Liz Atkins, Associate Professor in Education at Northumbria University, discusses GCSE results day and what to do if you haven't received the results you'd hoped for.
GCSE time is here again, with the annual focus on the success stories: the young person who passed all their subjects despite tragedy or illness, as well as the young people who have gained ten or 11 A* grades.
I don’t want to undermine those achievements – as they are often remarkable. But there is very rarely any mention of the young people who do less well – those who fail to gain the benchmark five A to C grades, and who will not, or cannot, go on to do A-levels and progress to university.
This is the reality for a significant number of young people, with findings from Schools Week showing that more young people gained an E grade than an A* in 2016 – it was the same story in the previous two years as well.
It’s often thought that the young people getting these low grades have low aspirations and this idea appears regularly in government documents. But my research shows otherwise. I have consistently found that young people have high aspirations, but that apart from the academic high flyers – few know what route to take to achieve their aspiration.
This is not helped by the fact that advice and guidance in terms of vocational qualifications tends to be confusing. This is partly because there are so many different options, and partly because some vocational programmes are of low value, and lack recognition by employers.
So for those students unsure what to do next, here’s what you need to know:
1. Know your options
Failing your GCSEs can feel like the end of the world – it isn’t. You’ve still got loads of options. The key is to do some research, and find out what is available to you.
Most young people who find themselves in this situation will progress to vocational college courses or on to an apprenticeship. This is largely determined by final GCSE results. If you want to carry on in education, it might be worth making an appointment with your local college and seeing if there are any courses on offer that interest you. It’s important though to make sure you understand exactly what you are signing up for, because there are so many options.
It’s also worth knowing that not all apprenticeships are made equal. In some cases an apprenticeship may mean on the job training with an employer – earning and learning – leading to a qualification and skilled work on completion. But it may also mean a college course with a work placement – so learning but not earning – which offers a qualification, but no guarantee of employment.
It’s not the end of the world. Shutterstock
2. Talk it through
If you can, find someone who already does the job you would like, and talk to them about it. What is it really like? What training did they do? What advice can they offer? Alternatively, speak to a family member or a teacher who knows you well.
Try and talk to as many different people as possible about their own experiences and how they ended up in the job they’re doing now. Not only will it help you put things into perspective, but it might also help you to come up with some alternative ideas for your future, which you may not have considered in the first place.

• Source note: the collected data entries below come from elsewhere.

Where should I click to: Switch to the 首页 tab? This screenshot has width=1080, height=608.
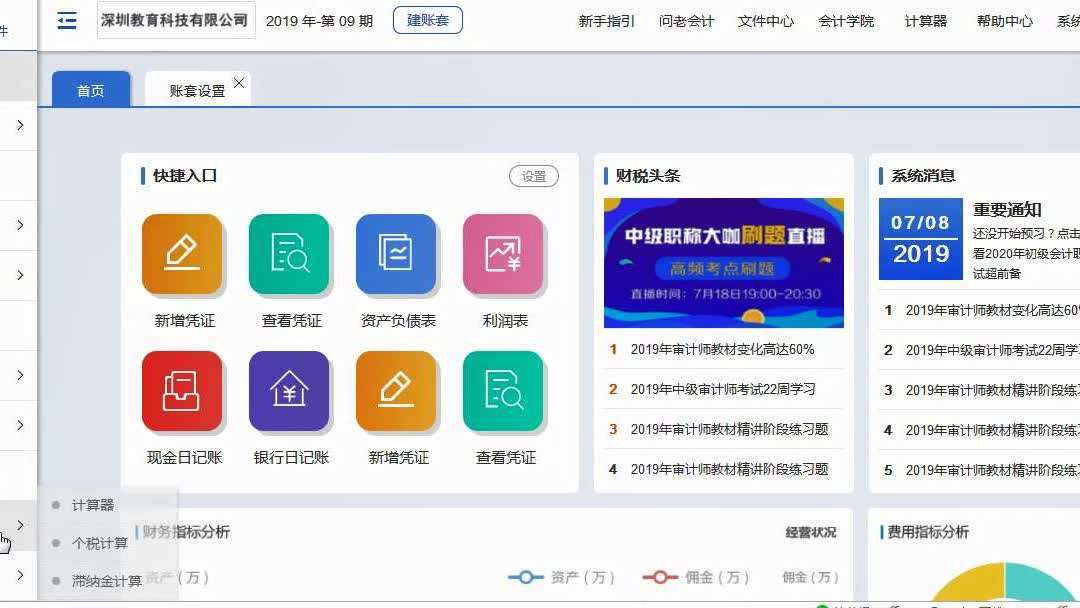pyautogui.click(x=90, y=89)
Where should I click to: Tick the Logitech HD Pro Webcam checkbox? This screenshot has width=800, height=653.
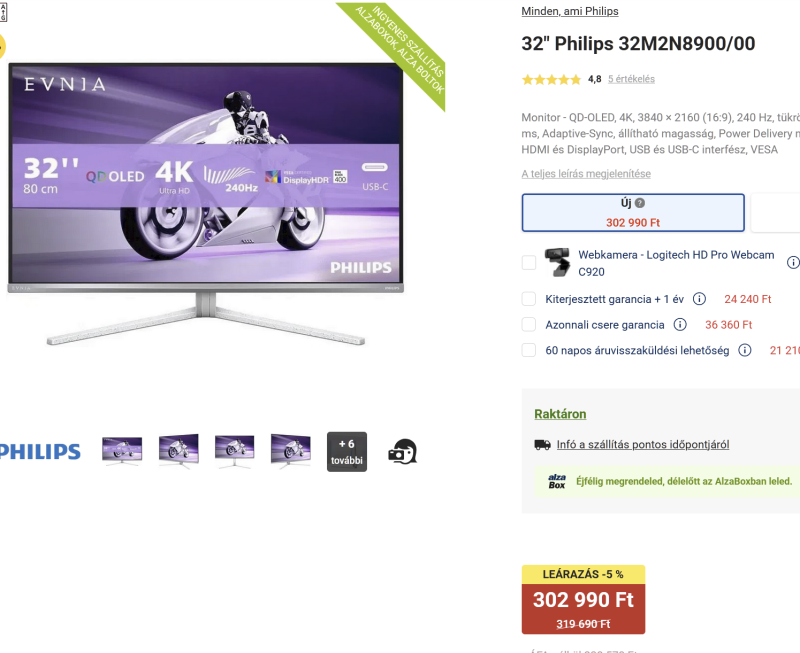tap(529, 263)
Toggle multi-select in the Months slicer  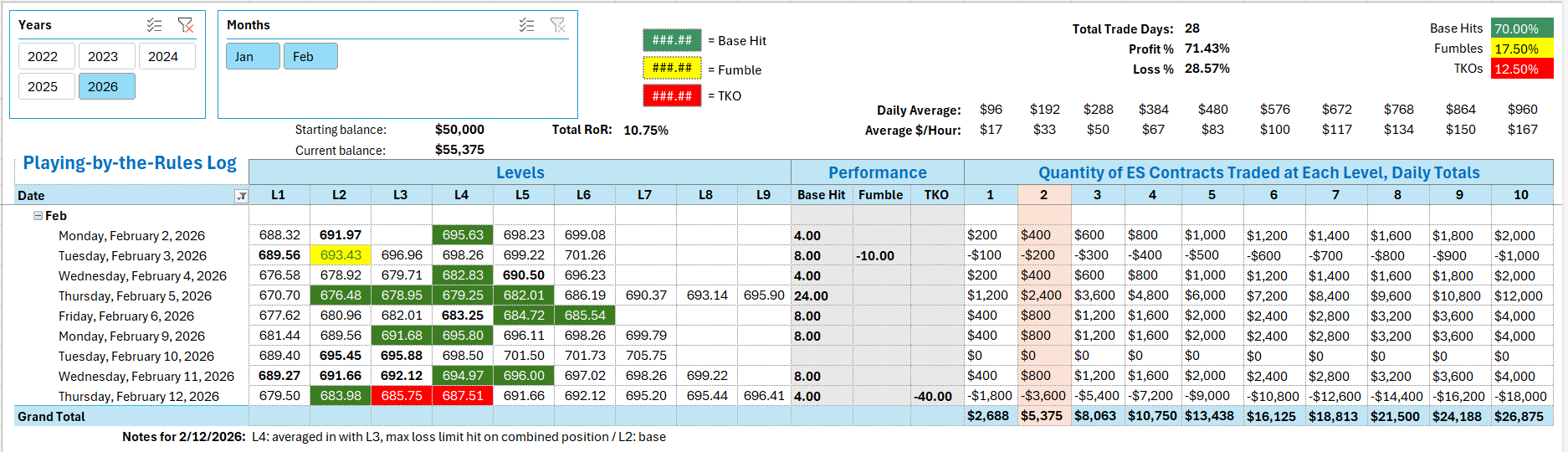point(526,25)
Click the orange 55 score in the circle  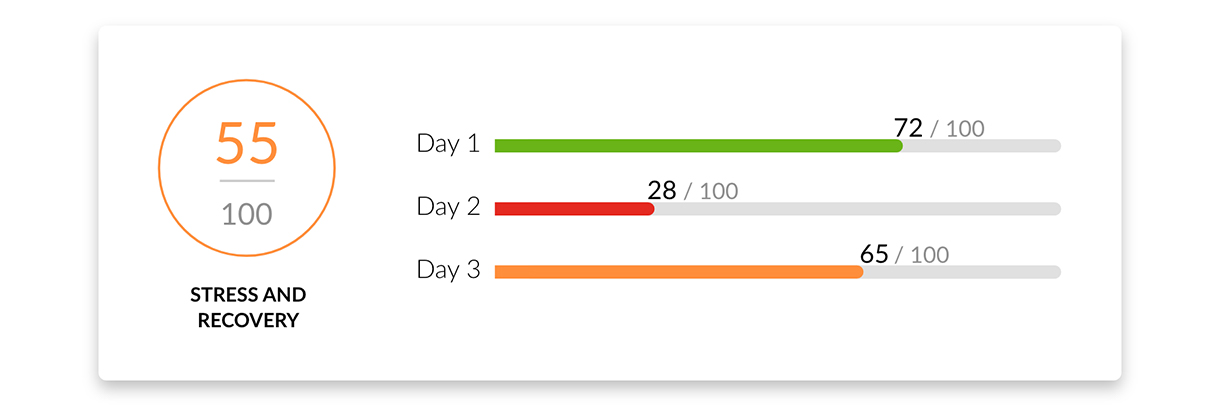click(247, 143)
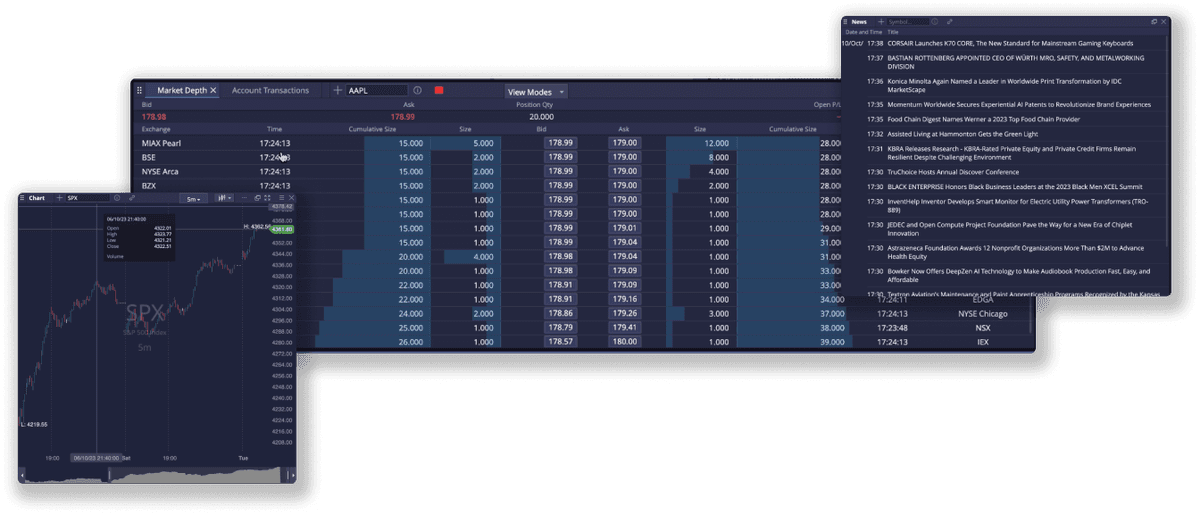Switch to the Account Transactions tab
The height and width of the screenshot is (514, 1200).
click(x=270, y=91)

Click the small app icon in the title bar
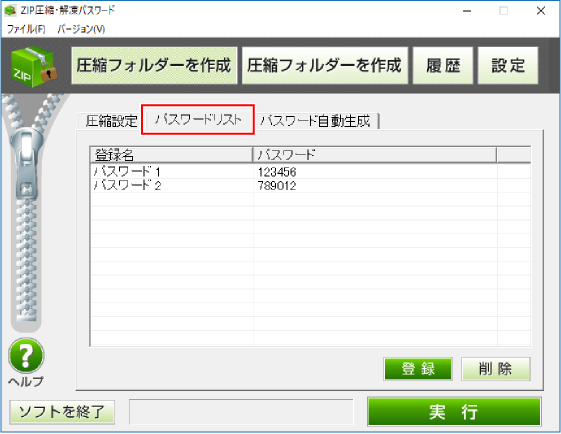pos(10,10)
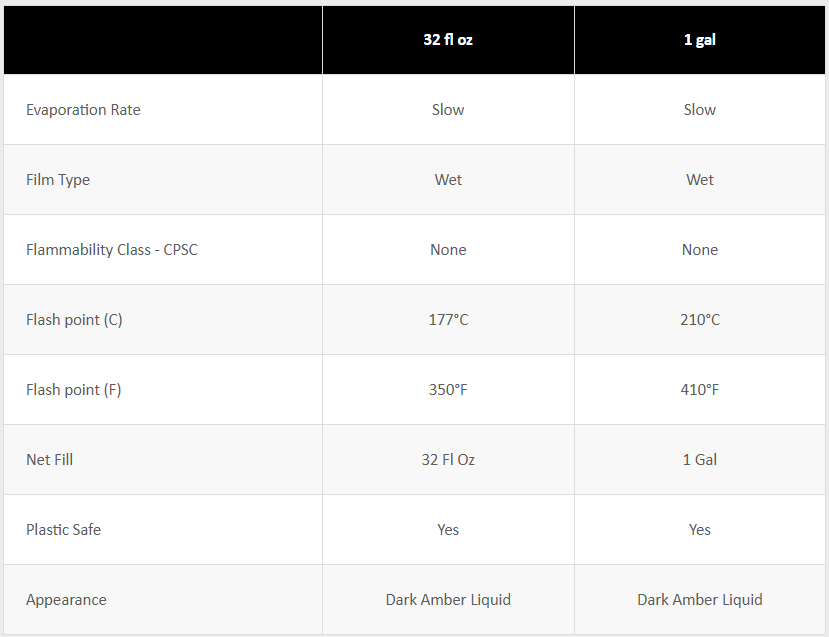Click the "32 fl oz" column header
The width and height of the screenshot is (829, 637).
(x=448, y=40)
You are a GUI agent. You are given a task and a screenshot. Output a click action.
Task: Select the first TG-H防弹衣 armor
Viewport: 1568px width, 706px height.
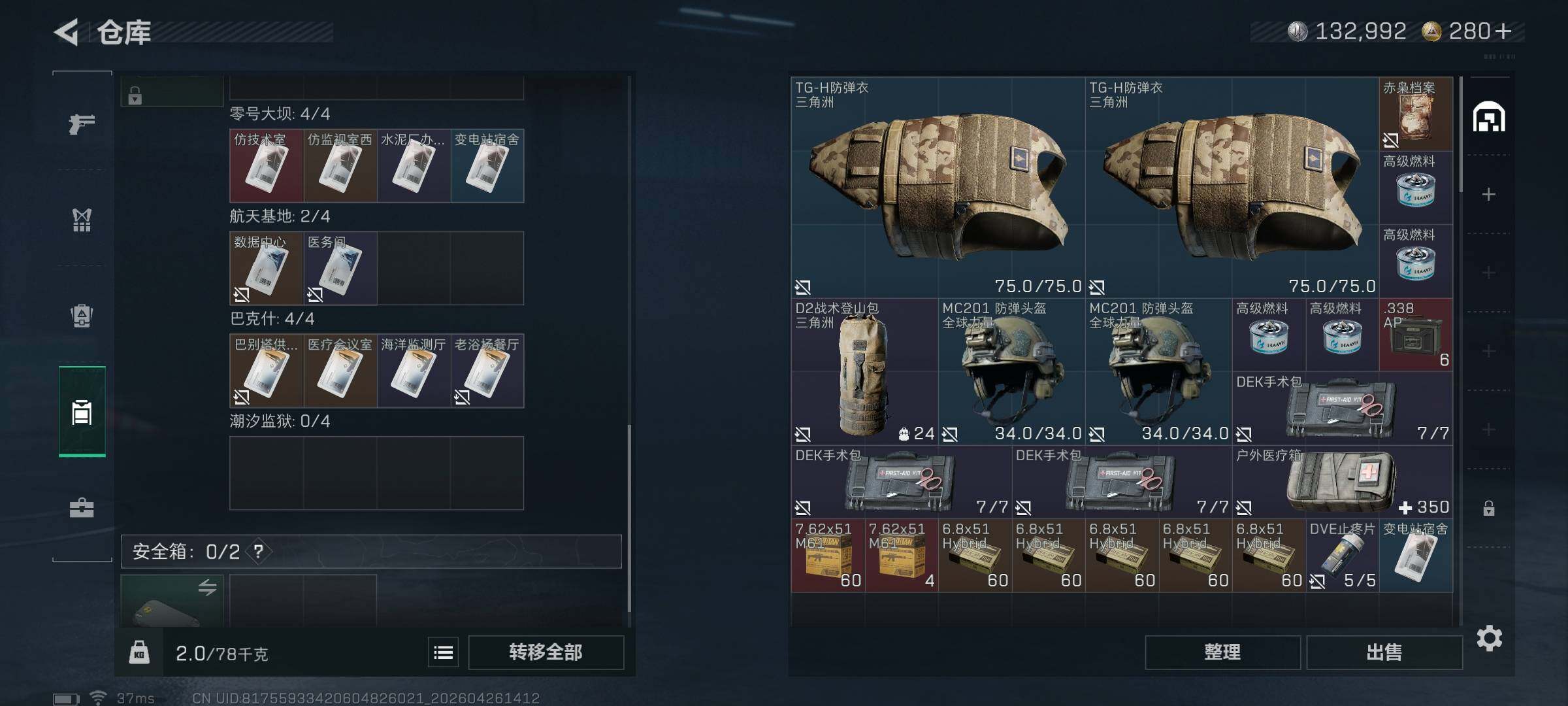pyautogui.click(x=938, y=188)
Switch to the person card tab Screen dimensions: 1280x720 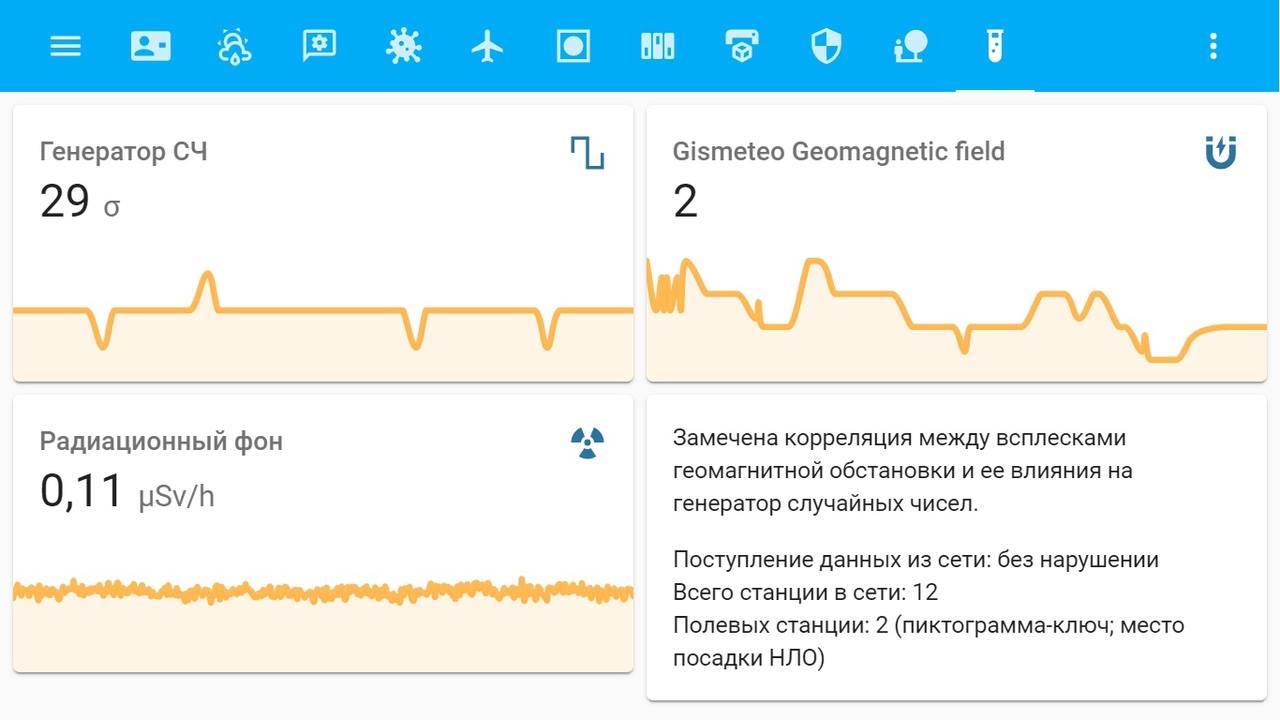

Find support from someone you trust. Shutterstock
3. Make a plan
You need to be able to make a clear plan of what you want to do and how to get there – a kind of road map from GCSEs (whatever your grades) to your final career goal. Ideally this should be a year-by-year plan.
Do some research to find out what the training is for the job you want, how long it takes, where you can do it, and what qualifications you need. Some careers, for example, require a particular qualification, but also pass grades in English and maths at GCSE – so may sure you look into this thoroughly.
Find out if there are any vacancies locally in your area – even if they don’t immediately seem related to your chosen field. Part-time work can give you valuable “employability skills” which you can build on as you work towards your chosen career.
Take control of your future. Shutterstock
4. Ask questions
Not all vocational programmes are the same, so it is really important you are prepared to ask colleges, employers, and training providers the right questions when you go to enrol for an apprenticeship or vocational programme.
These might include: will this qualification help me achieve my goals? What other programmes might I need to do afterwards? How long will it all take me? What jobs are there locally for people with this qualification? How many of last year’s students are now in skilled employment?
Finally, remember that you have lots of time, and don’t rush into any big decisions. If you plan carefully and work towards your goal, it may well be that in a few years’ time as you look around at young graduates with massive debts trying to enter a competitive workforce, you might be grateful that you were a 2017 GCSE “fail” who decided to take a vocational route.